An overview of the Data Request Form and data access considerations
| Heading | Requirements |
| The Data Request Form | |
| A summary of the data request | |
| The project: Technical summary | Project title, aims, scientific rationale and background in technical language. |
| The project: Lay summary | Project title, aims, scientific rationale and background in lay language. |
| Patient and public involvement | To describe the patient and public involvement and engagement (PPIE) work completed so far and to offer the opportunity for PIONEER supported PPIE. |
| Expected value of the project to the NHS and general public | To describe how the project is likely to lead to patient and public benefit. |
| Data requirements and analysis plan | This includes an exact description of the data fields required, whether aggregate or individual data lines are needed, and the justification for this. PIONEER offers the ability to perform analysis on behalf of the researchers. If the researchers wish to perform their own analysis, a description of techniques and tooling required is requested. |
| Security | Data access is only permitted with a data licensing agreement, but if necessary, anonymised data can be sent to an external trusted research environment (TRE).

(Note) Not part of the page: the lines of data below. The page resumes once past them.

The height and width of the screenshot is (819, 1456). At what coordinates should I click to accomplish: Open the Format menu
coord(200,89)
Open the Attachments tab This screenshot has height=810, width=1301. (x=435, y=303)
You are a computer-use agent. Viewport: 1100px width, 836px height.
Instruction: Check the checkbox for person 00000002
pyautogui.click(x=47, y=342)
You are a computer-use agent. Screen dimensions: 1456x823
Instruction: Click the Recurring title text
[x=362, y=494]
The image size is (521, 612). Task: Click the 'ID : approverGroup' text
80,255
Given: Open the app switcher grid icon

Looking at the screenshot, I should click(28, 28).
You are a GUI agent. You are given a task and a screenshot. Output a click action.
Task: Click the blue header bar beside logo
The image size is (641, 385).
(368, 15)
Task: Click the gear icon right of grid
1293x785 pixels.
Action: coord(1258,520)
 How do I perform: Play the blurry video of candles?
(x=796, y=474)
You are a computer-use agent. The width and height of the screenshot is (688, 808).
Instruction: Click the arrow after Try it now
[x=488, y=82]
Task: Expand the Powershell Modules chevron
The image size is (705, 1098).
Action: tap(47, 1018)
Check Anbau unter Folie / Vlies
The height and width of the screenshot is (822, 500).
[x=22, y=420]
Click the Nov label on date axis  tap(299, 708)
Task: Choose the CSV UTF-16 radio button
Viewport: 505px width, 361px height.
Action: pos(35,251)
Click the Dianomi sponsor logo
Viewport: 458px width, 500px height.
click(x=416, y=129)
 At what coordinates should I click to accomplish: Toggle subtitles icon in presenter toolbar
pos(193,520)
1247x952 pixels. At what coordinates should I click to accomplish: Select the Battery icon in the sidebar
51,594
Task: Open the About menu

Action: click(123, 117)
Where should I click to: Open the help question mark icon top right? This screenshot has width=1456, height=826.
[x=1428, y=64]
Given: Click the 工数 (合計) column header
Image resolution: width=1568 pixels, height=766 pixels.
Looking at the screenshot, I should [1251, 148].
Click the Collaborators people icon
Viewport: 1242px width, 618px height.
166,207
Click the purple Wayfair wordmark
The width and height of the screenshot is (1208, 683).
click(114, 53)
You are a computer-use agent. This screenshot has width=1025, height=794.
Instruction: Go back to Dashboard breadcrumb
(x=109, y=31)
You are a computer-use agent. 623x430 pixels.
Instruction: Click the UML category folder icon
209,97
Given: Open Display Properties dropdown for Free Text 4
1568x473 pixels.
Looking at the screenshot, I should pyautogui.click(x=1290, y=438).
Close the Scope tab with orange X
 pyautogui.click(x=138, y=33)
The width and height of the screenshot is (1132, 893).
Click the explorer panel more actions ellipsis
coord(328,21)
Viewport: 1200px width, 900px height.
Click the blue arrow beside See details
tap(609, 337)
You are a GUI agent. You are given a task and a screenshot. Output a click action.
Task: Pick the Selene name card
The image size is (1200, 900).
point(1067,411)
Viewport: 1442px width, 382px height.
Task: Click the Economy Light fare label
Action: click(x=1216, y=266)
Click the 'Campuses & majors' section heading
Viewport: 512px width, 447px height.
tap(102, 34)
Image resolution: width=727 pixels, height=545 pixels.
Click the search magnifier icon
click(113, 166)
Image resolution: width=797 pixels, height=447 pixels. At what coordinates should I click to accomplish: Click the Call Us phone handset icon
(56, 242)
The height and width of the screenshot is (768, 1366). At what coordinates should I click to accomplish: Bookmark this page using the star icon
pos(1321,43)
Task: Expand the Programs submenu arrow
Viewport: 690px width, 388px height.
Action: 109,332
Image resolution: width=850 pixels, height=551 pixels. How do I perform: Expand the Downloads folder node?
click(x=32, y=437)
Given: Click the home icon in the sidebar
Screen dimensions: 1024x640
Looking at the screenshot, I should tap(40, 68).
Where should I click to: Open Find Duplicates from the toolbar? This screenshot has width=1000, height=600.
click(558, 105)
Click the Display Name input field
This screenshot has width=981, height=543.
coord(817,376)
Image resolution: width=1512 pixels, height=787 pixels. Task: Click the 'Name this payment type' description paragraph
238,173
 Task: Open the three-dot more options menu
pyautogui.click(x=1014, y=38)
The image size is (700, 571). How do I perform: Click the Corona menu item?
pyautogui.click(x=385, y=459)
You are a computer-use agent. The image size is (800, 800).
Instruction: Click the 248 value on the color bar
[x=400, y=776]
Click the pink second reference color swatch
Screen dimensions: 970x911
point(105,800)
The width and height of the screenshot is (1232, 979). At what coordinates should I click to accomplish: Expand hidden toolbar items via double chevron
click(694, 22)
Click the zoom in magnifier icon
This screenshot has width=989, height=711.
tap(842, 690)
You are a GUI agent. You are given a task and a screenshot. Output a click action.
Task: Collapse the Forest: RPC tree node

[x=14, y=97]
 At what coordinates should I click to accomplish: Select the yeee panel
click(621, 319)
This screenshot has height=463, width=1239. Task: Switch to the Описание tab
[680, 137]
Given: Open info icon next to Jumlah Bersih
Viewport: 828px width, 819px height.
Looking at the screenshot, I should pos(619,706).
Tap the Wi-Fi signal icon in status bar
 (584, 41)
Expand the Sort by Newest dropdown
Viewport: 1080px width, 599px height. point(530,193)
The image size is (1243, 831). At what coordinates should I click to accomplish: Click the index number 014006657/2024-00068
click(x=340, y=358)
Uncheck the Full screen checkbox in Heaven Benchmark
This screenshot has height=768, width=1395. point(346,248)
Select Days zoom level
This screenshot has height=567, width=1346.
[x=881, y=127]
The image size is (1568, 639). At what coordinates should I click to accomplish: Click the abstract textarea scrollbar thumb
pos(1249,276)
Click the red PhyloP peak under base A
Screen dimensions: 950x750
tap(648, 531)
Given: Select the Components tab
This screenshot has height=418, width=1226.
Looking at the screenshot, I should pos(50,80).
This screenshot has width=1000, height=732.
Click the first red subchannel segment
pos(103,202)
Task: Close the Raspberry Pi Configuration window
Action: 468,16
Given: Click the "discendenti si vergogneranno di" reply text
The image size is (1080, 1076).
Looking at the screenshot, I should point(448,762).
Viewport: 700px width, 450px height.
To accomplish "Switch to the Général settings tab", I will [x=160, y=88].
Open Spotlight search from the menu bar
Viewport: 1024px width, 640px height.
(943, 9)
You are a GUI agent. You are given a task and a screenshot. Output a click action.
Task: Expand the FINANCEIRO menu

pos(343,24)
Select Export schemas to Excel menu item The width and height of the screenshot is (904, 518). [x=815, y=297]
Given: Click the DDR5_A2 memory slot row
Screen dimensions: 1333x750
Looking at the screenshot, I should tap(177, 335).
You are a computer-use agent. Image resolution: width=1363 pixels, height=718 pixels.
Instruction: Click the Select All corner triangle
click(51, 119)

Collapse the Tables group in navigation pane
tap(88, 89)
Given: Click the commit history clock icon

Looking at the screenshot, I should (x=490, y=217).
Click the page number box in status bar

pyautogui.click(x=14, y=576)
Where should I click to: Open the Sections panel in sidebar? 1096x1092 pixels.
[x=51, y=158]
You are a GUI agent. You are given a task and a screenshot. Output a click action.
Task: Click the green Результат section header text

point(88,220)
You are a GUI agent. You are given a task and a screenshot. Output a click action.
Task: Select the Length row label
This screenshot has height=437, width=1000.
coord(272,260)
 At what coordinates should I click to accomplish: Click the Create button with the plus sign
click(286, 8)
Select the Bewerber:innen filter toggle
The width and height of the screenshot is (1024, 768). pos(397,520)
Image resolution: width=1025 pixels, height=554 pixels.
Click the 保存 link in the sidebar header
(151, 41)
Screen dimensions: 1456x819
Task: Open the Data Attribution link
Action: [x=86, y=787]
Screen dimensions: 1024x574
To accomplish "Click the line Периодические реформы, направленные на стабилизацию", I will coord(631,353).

The security arrangements for this TRE will be listed and reviewed by the PIONEER team, including whether specific ISO standards are met. |
| Expertise | Listed to ensure the researchers have the relevant training and expertise to conduct the analysis. |
| Dissemination plan | PIONEER supports open access of data outputs to ensure insights benefit as many people as possible. The ‘Five Safes’ includes an assessment of whether data outputs could lead to patient reidentification, so the DRF includes a description of how this will be avoided. |
| Due Diligence | |
| An assessment of the data requestor, which is completed for all data access requests | |
| Human rights violations and significant harm | All data requestors undergo a due diligence assessment to determine evidence of serious human rights violations, arms manufacturing or trade and tobacco industry involvement. |
| Controversies and data breaches | All data requestors undergo a due diligence assessment to determine evidence of data breaches, falsified scientific reports or involvement in significant controversies including financial irregularities and health and safety fines. |
| Risk Assessment | |
| A summary of the potential benefit vs risk of the project, the researcher, the data and the data environment | |
| Benefit | Designated as clear benefit to NHS patients or society, potential benefit or no potential benefit. |
| Data | Designated as data which is aggregated or highly unlikely to or may lead to patient identification or data which has a realistic potential patient identification. |
| Security | Designated as provides evidence of data security which meet all requirements or meet most requirements with additional support or does not meet data security requirements. |
| Potential reputational risk to PIONEER | Designated as low, moderate or high based on due diligence check. |
| Previous dealings | To determine the outcome of previous data access activities. |
| Overall assessment of risk | Low, moderate or high with a recommendation to support or not support data access. |